Building a Better Voting Machine
edmicman writes "Wired News has an interesting article about what would make the perfect voting machine: 'With election season upon us, Wired News spoke with two of the top computer scientists in the field, UC Berkeley's David Wagner and Princeton's Ed Felten, and came up with a wish list of features we would include in a voting machine, if we were asked to create one. These recommendations can't guarantee clean results on their own. Voting machines, no matter how secure, are no remedy for poor election procedures and ill-conceived election laws. So our system would include thorough auditing and verification capabilities and require faithful adherence to good election practices, as wells as topnotch usability and security features.'"
From TFA: "Random spot checks...This involves taking a random number of machines out of commission just before polls open on election morning to run a sample election on them to make sure the machines are recording and counting votes accurately.
Before the polls open? How about during the election? At random times during the day?
The poll workers should be required to have an extra one on hand just in case one breaks. It would be used to stand in for the one that was being checked. ( It could also be chosen for a random check. )
I think Wired is barking up the exact same, wrong, tree, that Diebold and every other manufacturer of voting machines is barking up - namely that they have all the answers.

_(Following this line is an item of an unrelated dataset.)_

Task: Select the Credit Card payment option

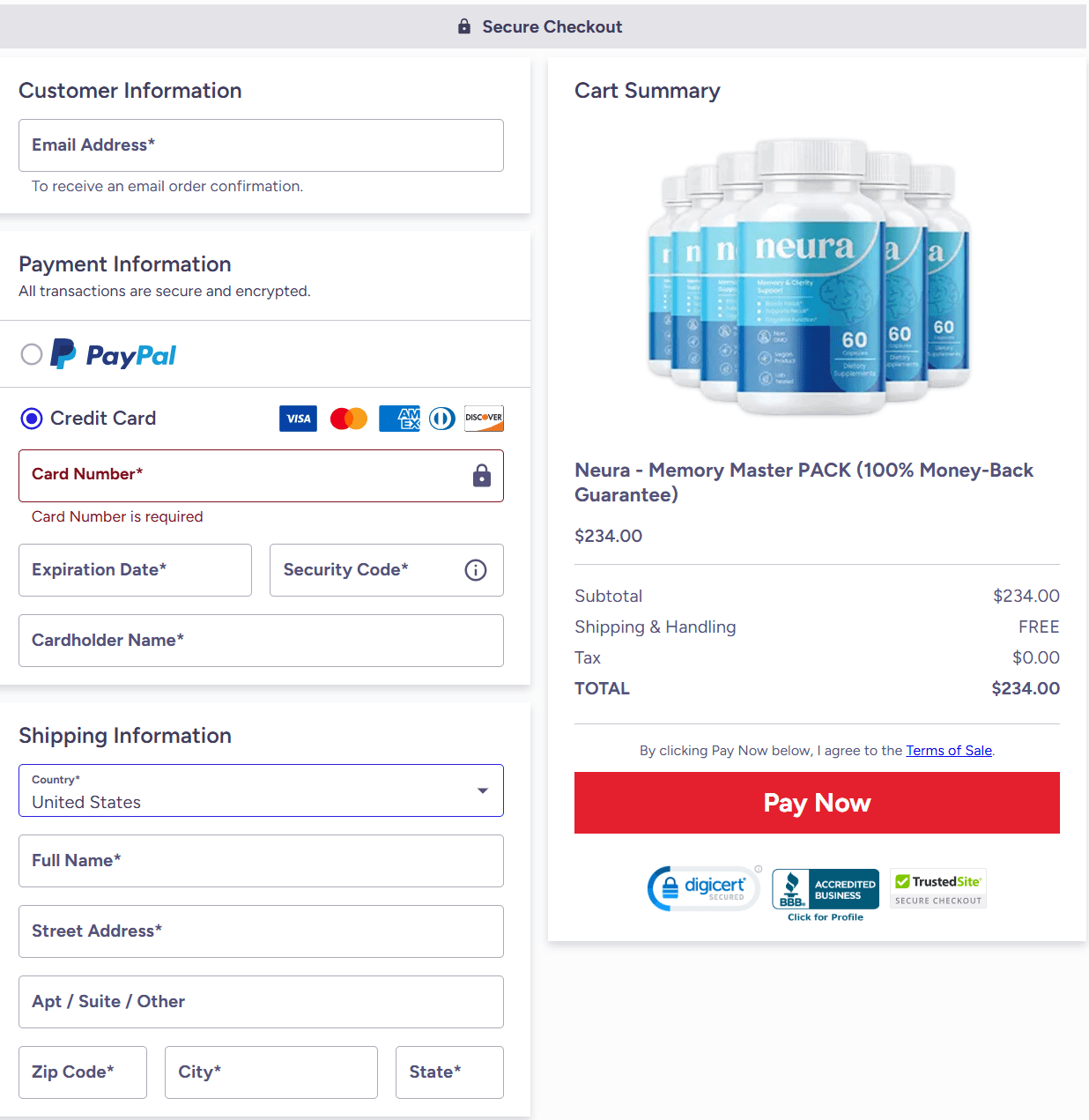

The solution is very simple: require all electronic voting machines to be open source, and invite all software developers around the world to peer review the code. When that majoriy agrees that a system is secure, then it's ready for use.
Paper and pencil. Mark your choices, put it in a cardboard box. It's the perfect solution and scales wonderfully.
Many countries already use this advanced technique.
The true perfect voting machine consists of the following four components:
- Paper
- Pencil
- Locked box with slot
- Election official who can count
Anything else is a solution in search of a problem, and a way for partisan election officials to send some contract money to their buddies in the tech industry.
Seriously, who the hell cares about digital records or fast counts? I don't care how fast the results come in, I want them to be RIGHT. A voting system needs to enforce two basic principles: private votes and public counts. The voters need to know that their votes are private and anonymous, and the counting process needs to be simple and transparent enough that it can be understood, audited, and repeated. Computers, for the majority of people, are magical black boxes. They don't trust them as far as they can throw them, and that means there will always be suspicion of fraud, no matter how open the source and how impenetrable the outer casing. When we go to paper ballots, we guarantee that the process is easily understood, auditible, difficult to rig, and that counting is repeatable. There is no electronic system that satisfies all those conditions, and therefore electronic systems should not be used.
However, if we wanted to use touch screen systems to print out ballots instead of marking them, that's fine with me (it would make voting more accessible, with a well-designed UI). The voter can verify their votes before dropping them in the box. But the printed paper ballots need to be counted by hand.
For security, the MD5 hash of this message and sig is 09f911029d74e35bd84156c5635688c0.
For those who are interested in seeing a proper voting system put together, check out the Open Voting Consortium. They have a free, open-source voting platform that addresses all of the concerns. It has a verifiable paper trail as well as support for blind users and multiple languages.
I personally have donated money to this organization and believe they are doing the right thing in addressing the current mess we have now.
Their paper trail has a really nice feature in that it also prints a bar code for a quick machine recount of the ballots as well as a human readable output.
-Aaron
This post is encrypted twice with ROT-13. Documenting or attempting to crack this encryption is illegal.
I would just like to point out that while the parent post is trollish in nature, it is a sentiment similar to what nearly all (if not all) of the founding fathers believed. That being certain qualifications are needed in order to cast a ballot. Their fear was some rogue could convince less educated people to vote for him so that he could, in turn, pillage the government and/or be a tyrant. I'll grant it's a thorny issue, but the problem of attempting to intentionally limit people who vote is that inevitably some racial groups will be disenfranchised (as well as other categories of population, such as the elderly in this case). Also, some local officials will try to exacerbate the situation to their favor (as happened-- and is still happening--in the South).